_Instructions for the task_. Copy the lines from the one containing "Given: Click the" through the one containing "Looking at the", swapping "textarea" for "text box" and leaving everything else unchanged. Omit the pictures.

_The input_.

⁂

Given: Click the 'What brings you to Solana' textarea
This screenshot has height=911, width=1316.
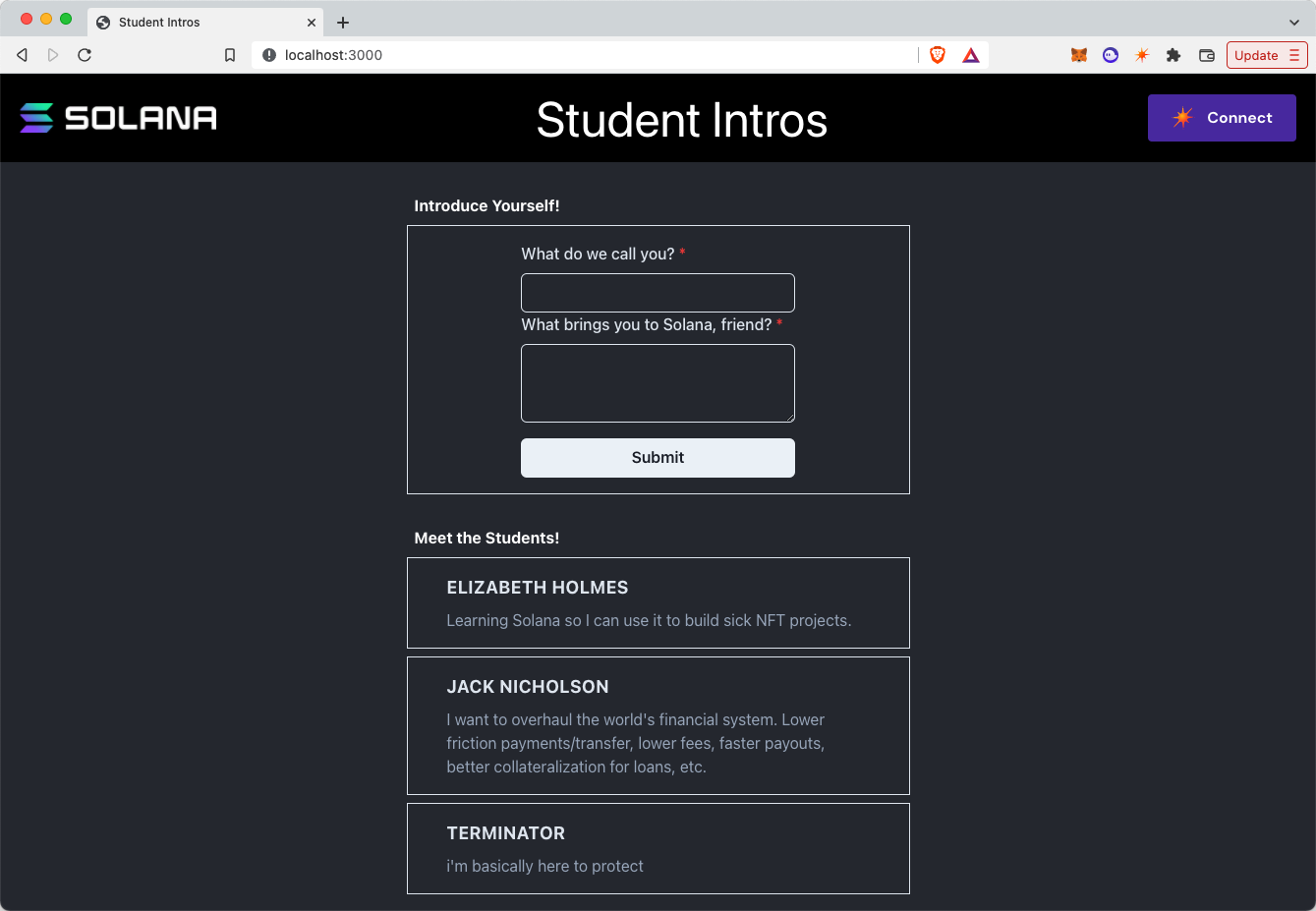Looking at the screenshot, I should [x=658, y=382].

⁂

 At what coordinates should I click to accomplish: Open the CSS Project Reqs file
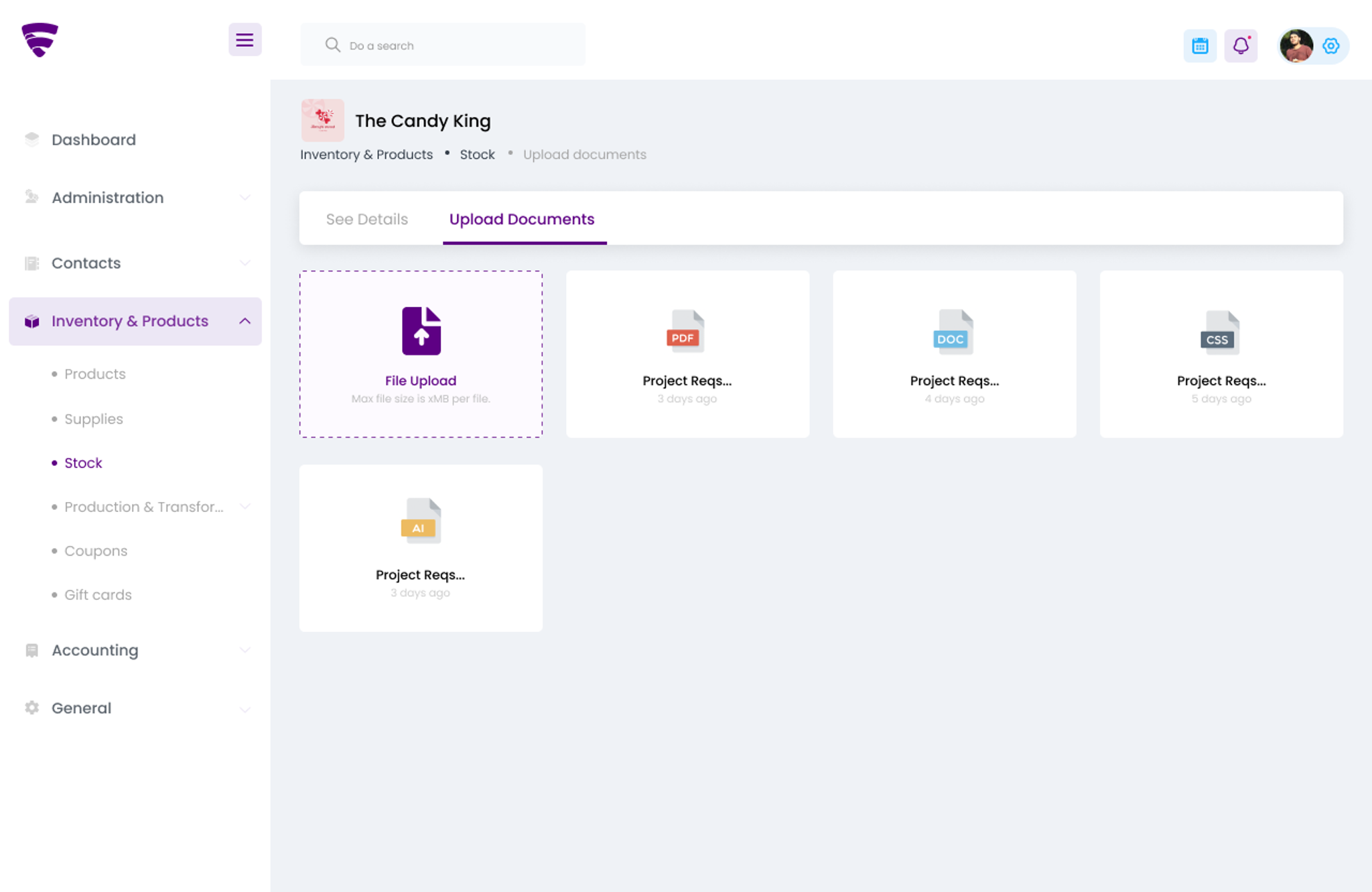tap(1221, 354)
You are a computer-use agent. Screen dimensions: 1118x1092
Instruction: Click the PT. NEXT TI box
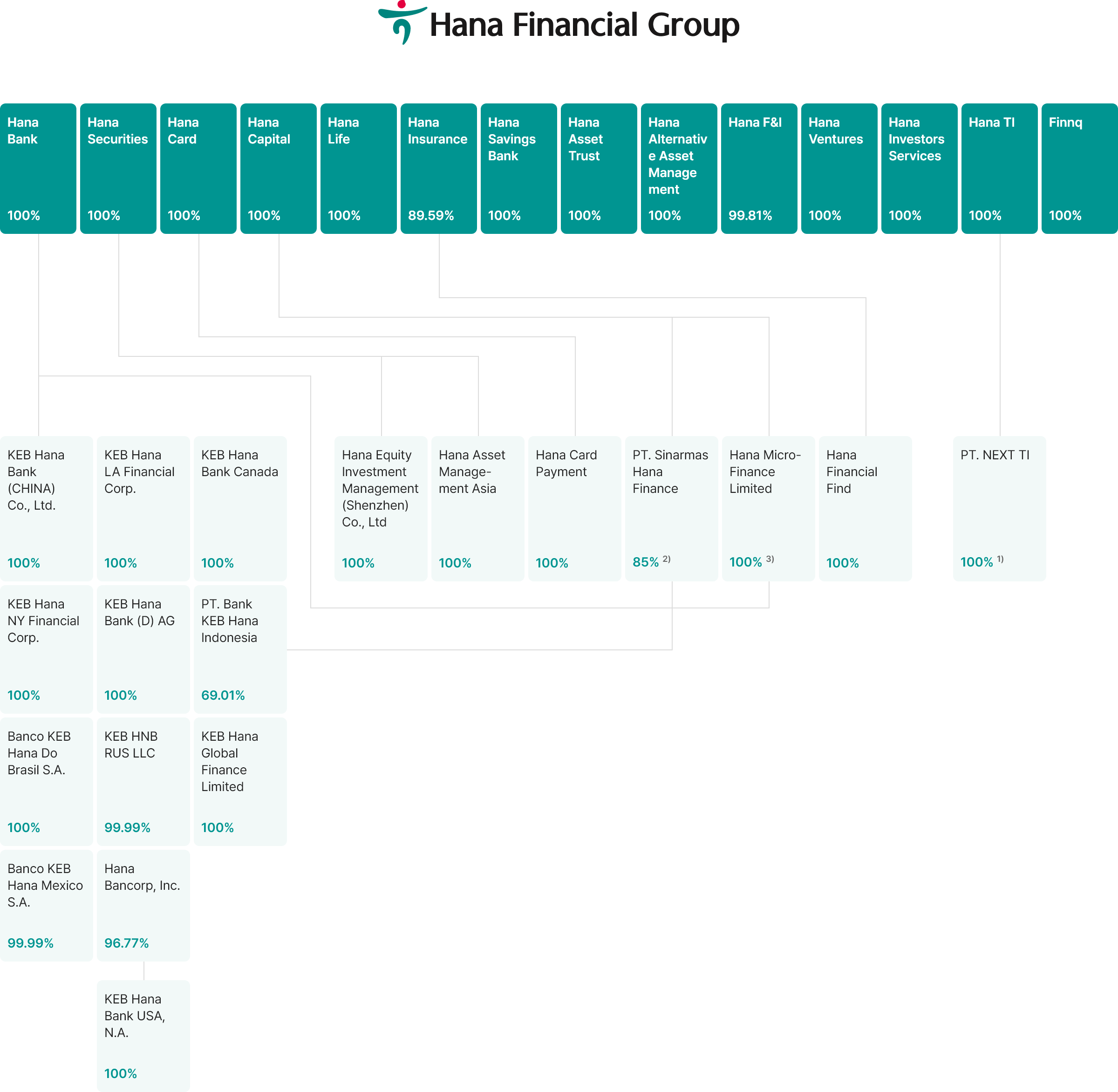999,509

⁂

_Completed exercise_.
Given: Click the 'What brings you to Solana' text box
This screenshot has height=911, width=1316.
Looking at the screenshot, I should [x=658, y=382].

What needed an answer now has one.